### TASK REQUIREMENTS
Copy the records word for word, starting at the line that contains "The height and" and going through the end of the records. Leave the pictures out of your answer.

## start

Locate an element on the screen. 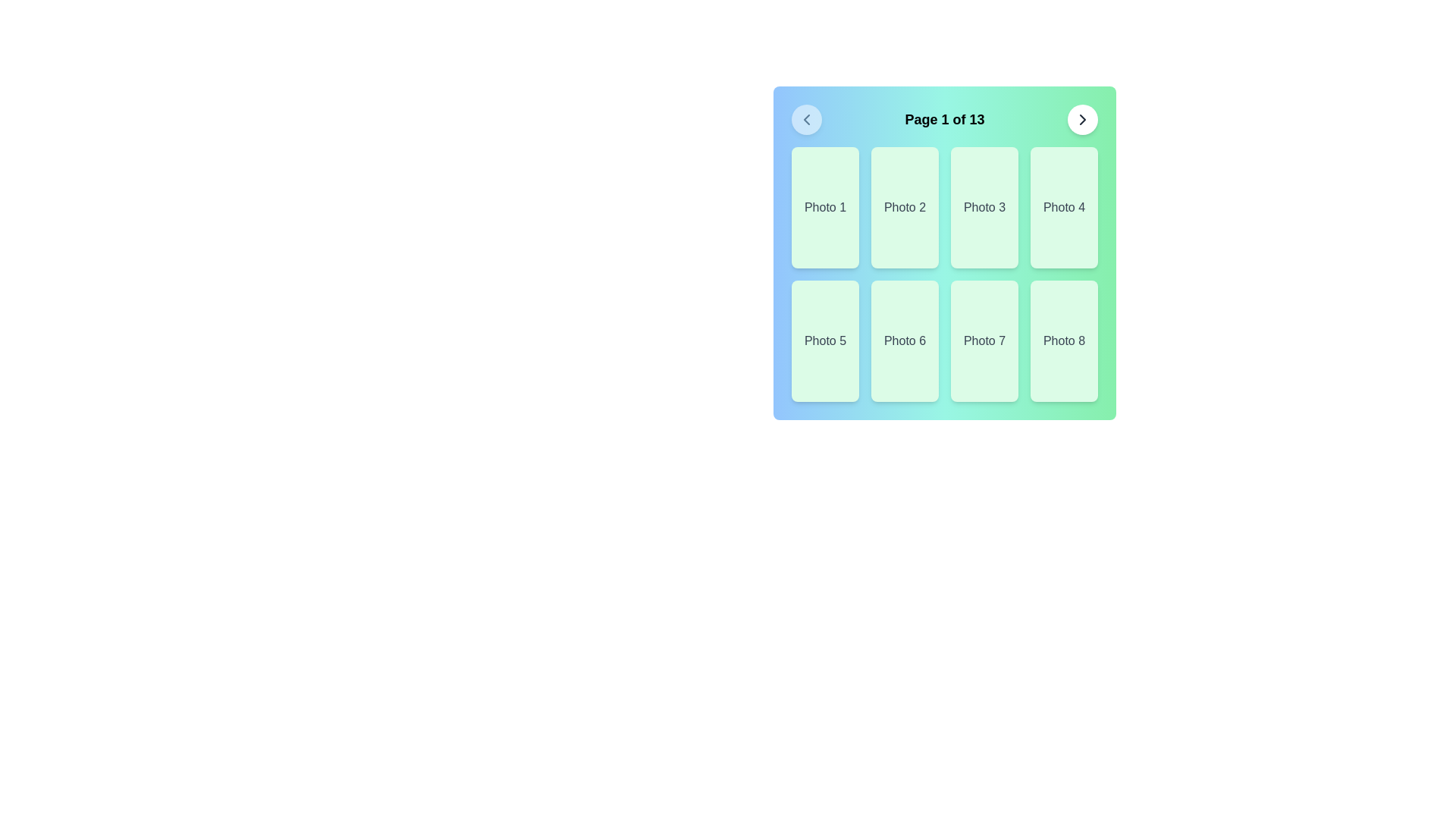  the Button-like interactive card located in the first row and fourth column of the grid layout is located at coordinates (1063, 207).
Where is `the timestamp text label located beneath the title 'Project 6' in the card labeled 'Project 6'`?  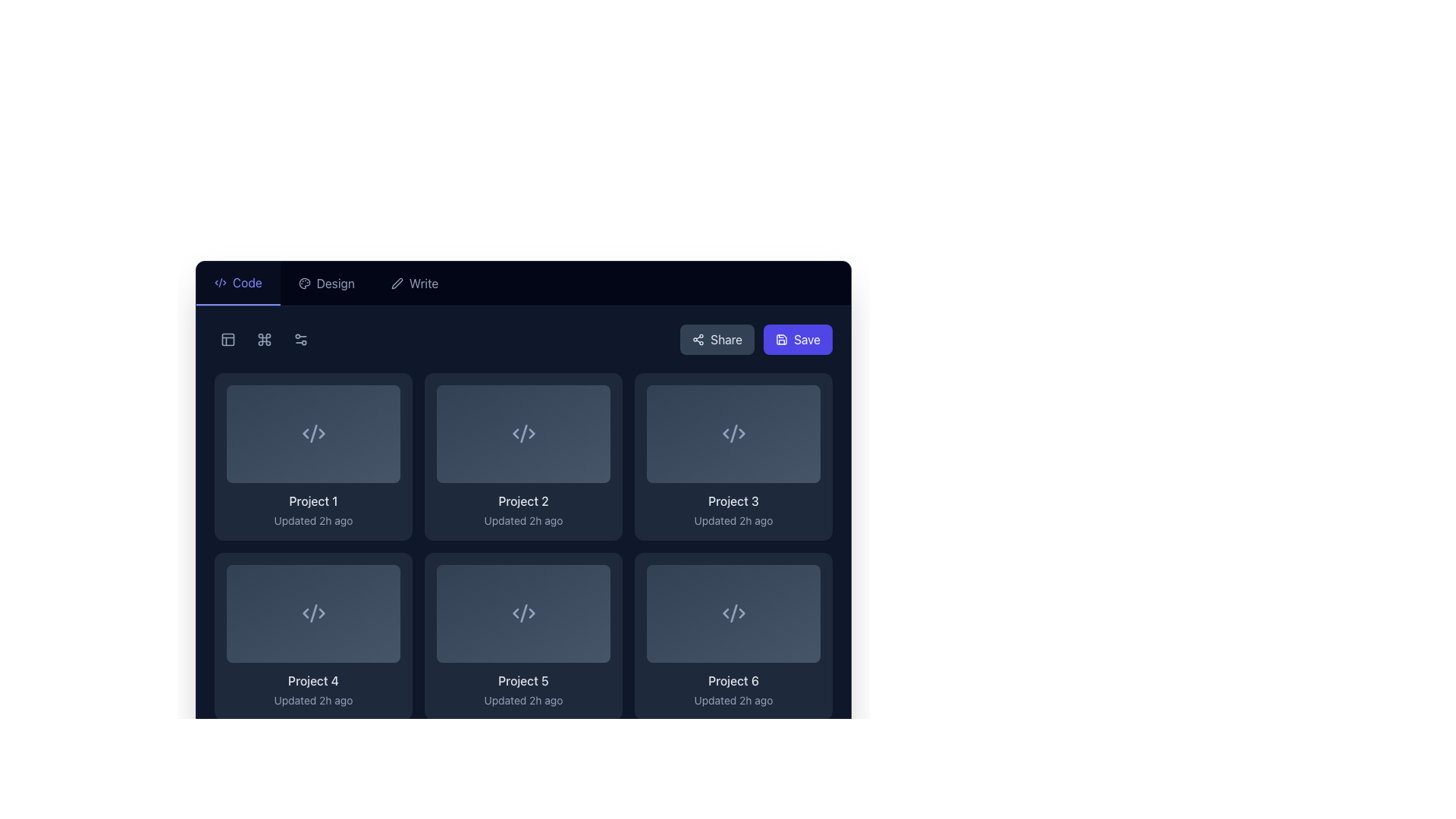
the timestamp text label located beneath the title 'Project 6' in the card labeled 'Project 6' is located at coordinates (733, 700).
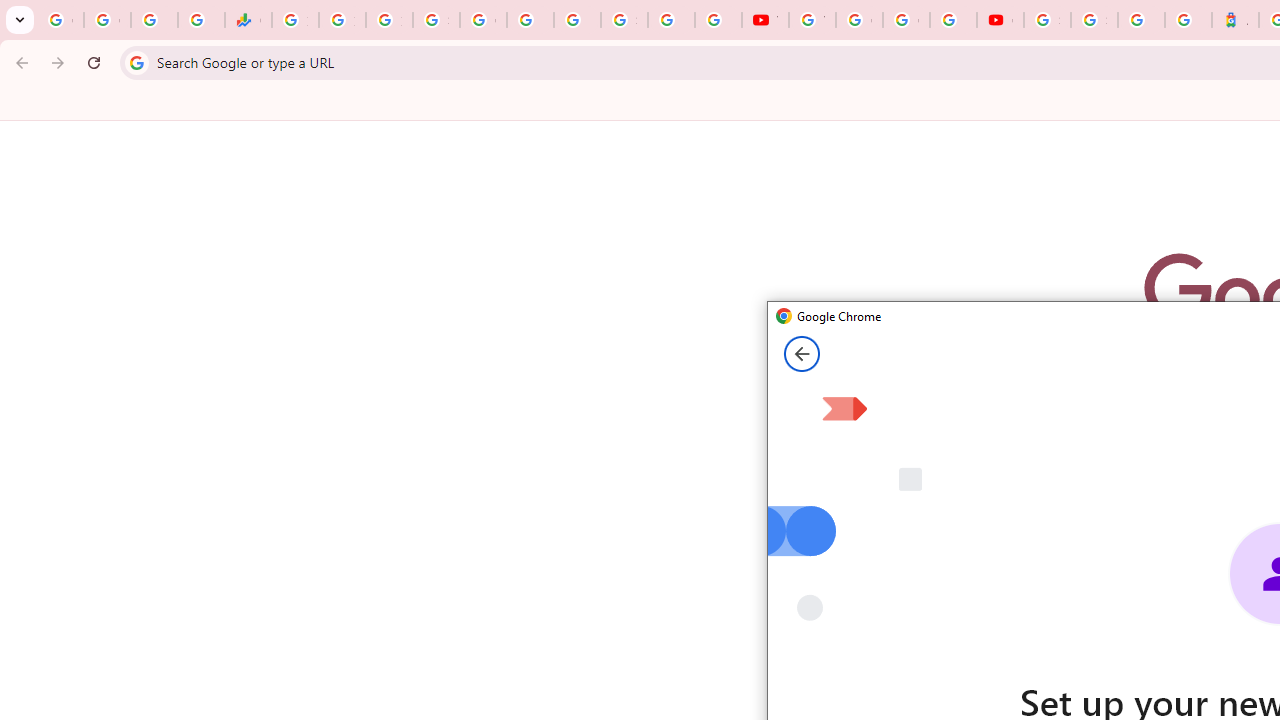 The width and height of the screenshot is (1280, 720). What do you see at coordinates (1234, 20) in the screenshot?
I see `'Atour Hotel - Google hotels'` at bounding box center [1234, 20].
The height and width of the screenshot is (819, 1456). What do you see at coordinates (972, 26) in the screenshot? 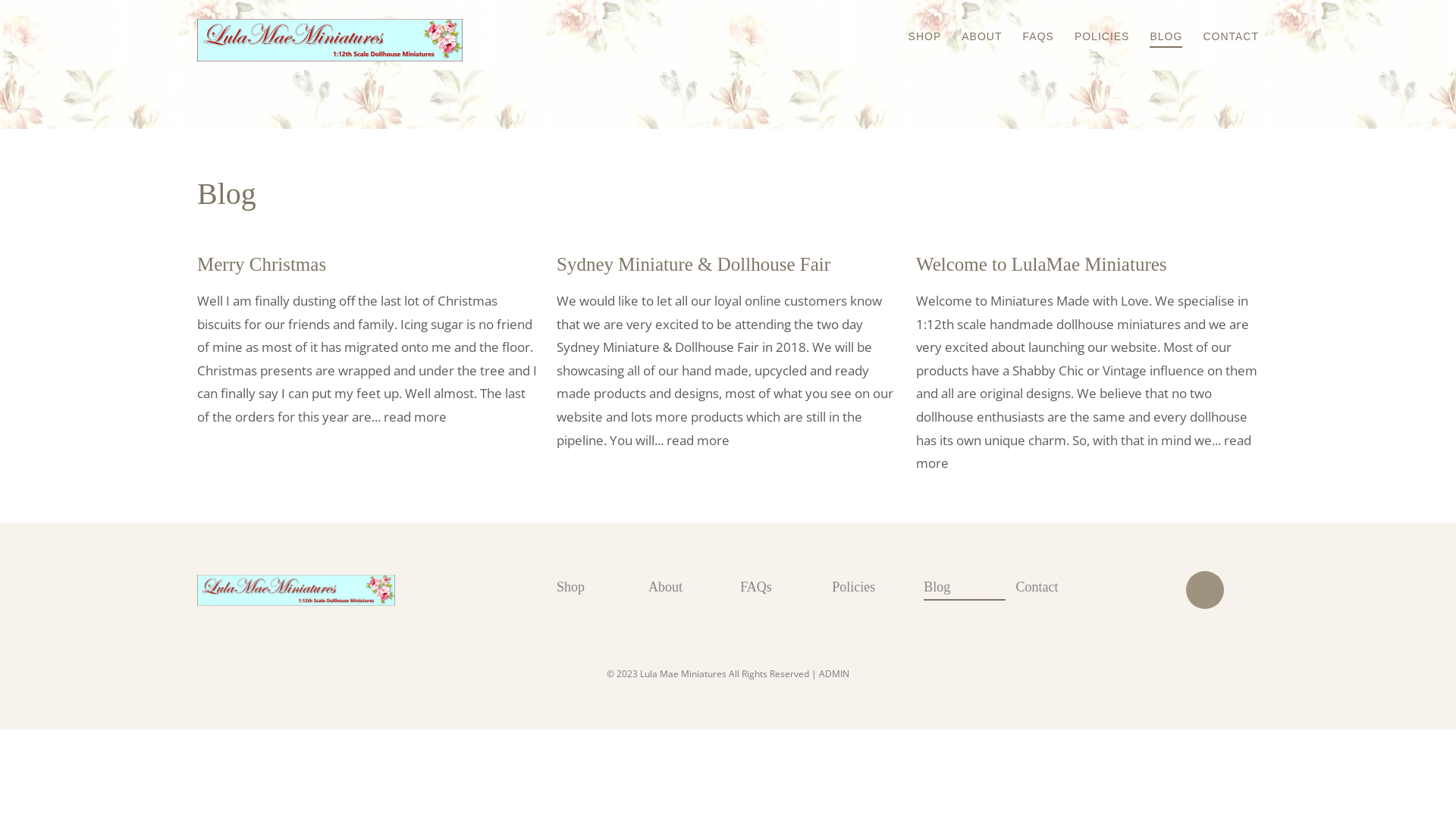
I see `'ABOUT'` at bounding box center [972, 26].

## end

### WORKED ANSWER
The height and width of the screenshot is (819, 1456). What do you see at coordinates (972, 26) in the screenshot? 
I see `'ABOUT'` at bounding box center [972, 26].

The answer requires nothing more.